Parashat Beshalah

by Cantor Sandy Horowitz

There are many remarkable aspects of Shirat Hayam, the “Song of the Sea”, which occurs in parashat Beshalah (Exodus 15:1-18): the way it looks on the page of the Torah scroll, the musical traditions that accompany its recitation; but probably most remarkable of all is the first verse of the Song.

Shirat Hayam is a song of praise that is recited after the Israelites have safely crossed the parted waters of the Sea of Reeds in their escape from Egyptian slavery. It recounts the story of their escape and the subsequent destruction of the Egyptians who pursued them.

For anyone reading from or looking at the Torah scroll, the visual impact of Shirat Hayam is striking. We pause when we see it, we observe the symmetrical columns on each side, with words widely spaced out between the columns.

The auditory experience is equally unique. Special trope is used for those verses that include the name of God, interwoven with the regular Torah trope. What’s more, the recitation of Shirat Hayam is antiphonal — there is a pattern of call and response between reader and congregation as they interact in the chanting of the Song. This is done in several ways: one pattern has the reader chant a phrase followed by a response from the congregation, which the reader then repeats. The congregation stands during the entire reading, adding a physical aspect to the experience. Here we have the longest act of congregational participation in a Torah reading.

These visual, auditory and physical cues all enhance our personal experience of this moment. When we pause to reflect on the first verse of the Song, Exodus 15:1, the moment becomes even more significant. “Az yashir Moshe u’vnei Yisrael et hashira hazot la’Adonai…” “Then Moses sang and the people of Israel sang this song to God….” Then MOSES sang?
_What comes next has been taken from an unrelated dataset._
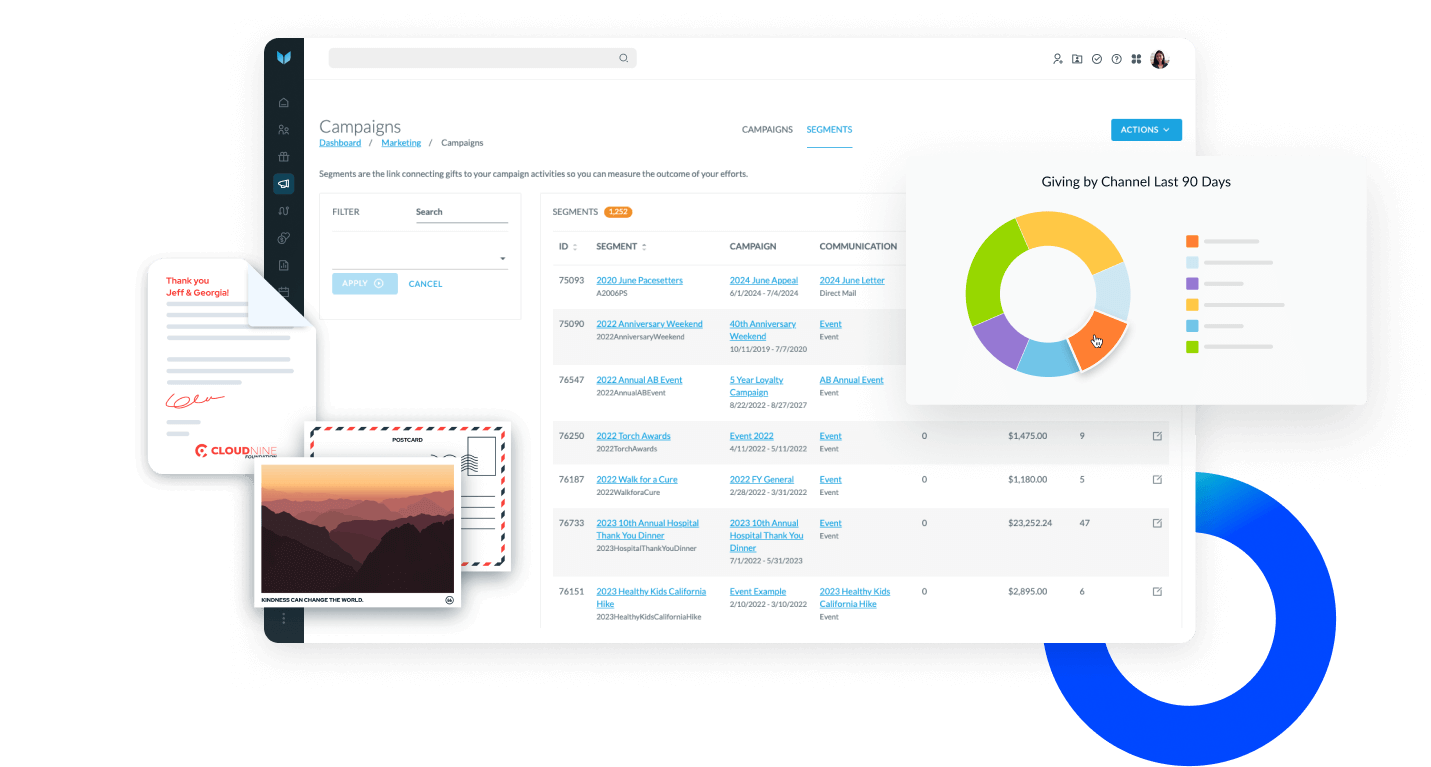Open edit icon for 2022 Torch Awards row

click(x=1157, y=436)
Then Moses SANG?

Up until now we have seen Moses act in many ways, none of which suggest that he would be willing or even able to lead the people in song. We have seen his anger against injustice, as when he sees an Egyptian beating a Hebrew slave and kills the Egyptian. (Exodus 2:11) We have heard him complain, starting with that first encounter at the burning bush when God calls on him to get Pharaoh to free the Israelites from slavery: “But I am slow of speech, and of a slow tongue.” (Exodus 4:10)  God responds by telling him, “Now therefore go, and I will be with your mouth, and teach you what you shall say.” (Exodus 4:12) And indeed, most of the rest of our encounters with Moses up until Shirat Hayam involve his following out God’s instructions, peppered with complaints that he is inadequate to the task. Moses instructs, Moses argues, Moses leads, Moses obeys God’s directions. Finally, after the Israelites have crossed the sea and they realize that they are safe, we read “and the people feared the Lord, and believed the Lord, and his servant Moses”. (Exodus 14:31)

In the next verse, Moses bursts into song.
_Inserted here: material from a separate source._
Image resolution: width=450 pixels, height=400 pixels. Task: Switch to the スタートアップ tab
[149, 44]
It must have been a purely spontaneous response, inspired perhaps by his boosted confidence at realizing that the people believed in him. Having been God’s messenger, speaking on behalf of God, he now turns instead towards God and sings a unique, detailed and heart-filled song in praise of God, as he and the entire community retell the story of their freedom from the Egyptians. It is a moment so incongruous to the character of Moses we have known so far: his heart opens in song, and the people follow. One can only imagine the layers of emotional outpouring that must have been expressed, at the realization that the period of 430 years of slavery is over. And as the entire community of the Israelite people join in song with their leader Moses, a new collective memory is formed, a joyous memory that contrasts with the former collective nightmare of slavery which has finally ended.

What follows is a two-verse description, notable in its brevity, of how Miriam and the women pick up on the Song as they take their tambourines and dance. (Exodus 15:20-21) The tambourines must have come with them out of Egypt, suggesting that musical expression is an integral part of who they are, in obvious contrast to Moses. Some of us are more like Miriam, for whom song comes naturally; but all of us have the capacity to be like Moses, when he was inspired to move outside his known experience and sang at the shores of the Sea.


Cantor Sandy Horowitz is the cantor of Adas Emuno in Leonia, NJ.